Le « compromis de vente » désigne dans la pratique le contrat sous seing privé qui constate une vente immobilière.

Par principe, le compromis de vente vaut vente (article 1589 du Code civil) car l'acte authentique ne fait que réitérer la vente.

Les héritiers seront ainsi obligés de signer l’acte authentique à la place du défunt.

En effet, selon le code civil « les héritiers désignés par la loi sont saisis de plein droit des biens, droits et actions du défunt » et « on est censé avoir stipulé pour soi et pour ses héritiers et ayants cause, à moins que le contraire ne soit exprimé ou ne résulte de la nature de la convention ».

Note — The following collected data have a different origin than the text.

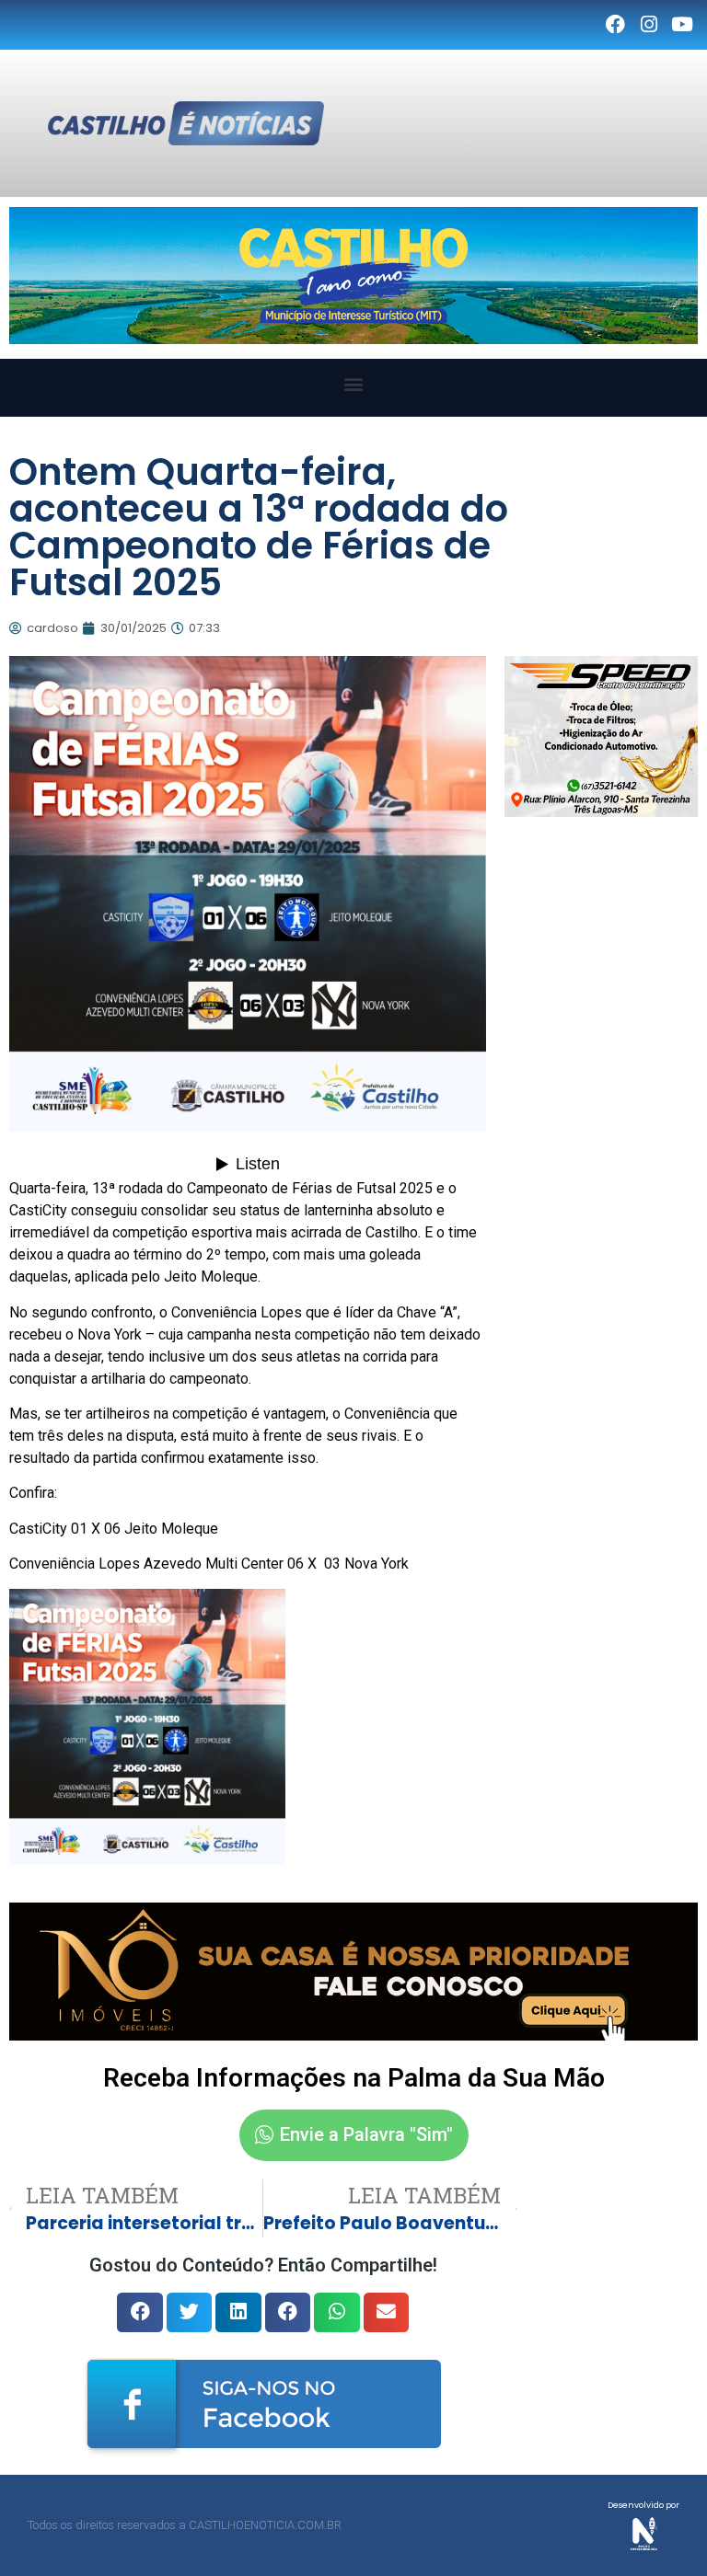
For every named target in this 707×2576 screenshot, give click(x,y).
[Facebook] (615, 24)
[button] (354, 383)
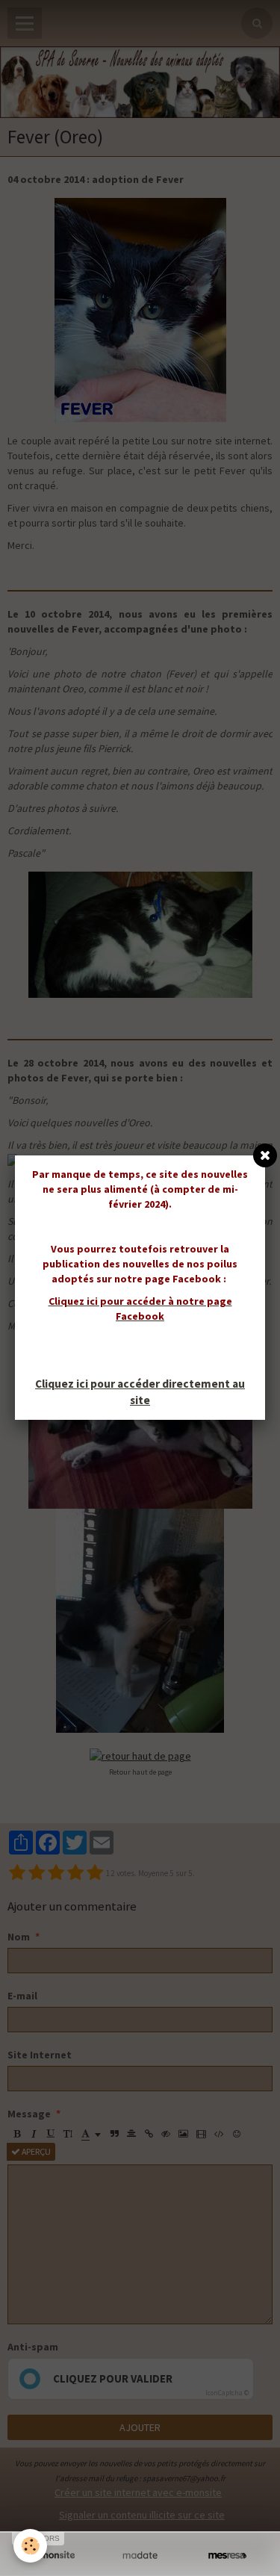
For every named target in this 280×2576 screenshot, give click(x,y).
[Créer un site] (52, 2555)
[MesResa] (227, 2555)
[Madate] (140, 2555)
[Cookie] (30, 2546)
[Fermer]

A cet égard, la Cour de cassation a indiqué dans un arrêt du 8 septembre 2010 à propos d’une promesse unilatérale de vente d’immeuble que « si le promettant, qui a définitivement consenti à vendre, décède avant la levée de l'option, celle-ci peut être valablement levée contre ses héritiers tenus de la dette qu'il a contractée ».

Le raisonnement est transposable au décès de l’acquéreur : l’acquéreur qui a signé le compromis de vente a définitivement donné son accord avant son décès.

Les parties peuvent cependant avoir fait de la signature de l’acte authentique une condition de formation de contrat. Ainsi, si l’acte authentique n’est pas signé, la vente n’aura jamais existé.
Il est possible également de prévoir que la survie des parties est une condition suspensive conditionnant la réalisation du contrat. Par conséquent, en cas de décès de l'une des parties le contrat ne sera pas réalisé.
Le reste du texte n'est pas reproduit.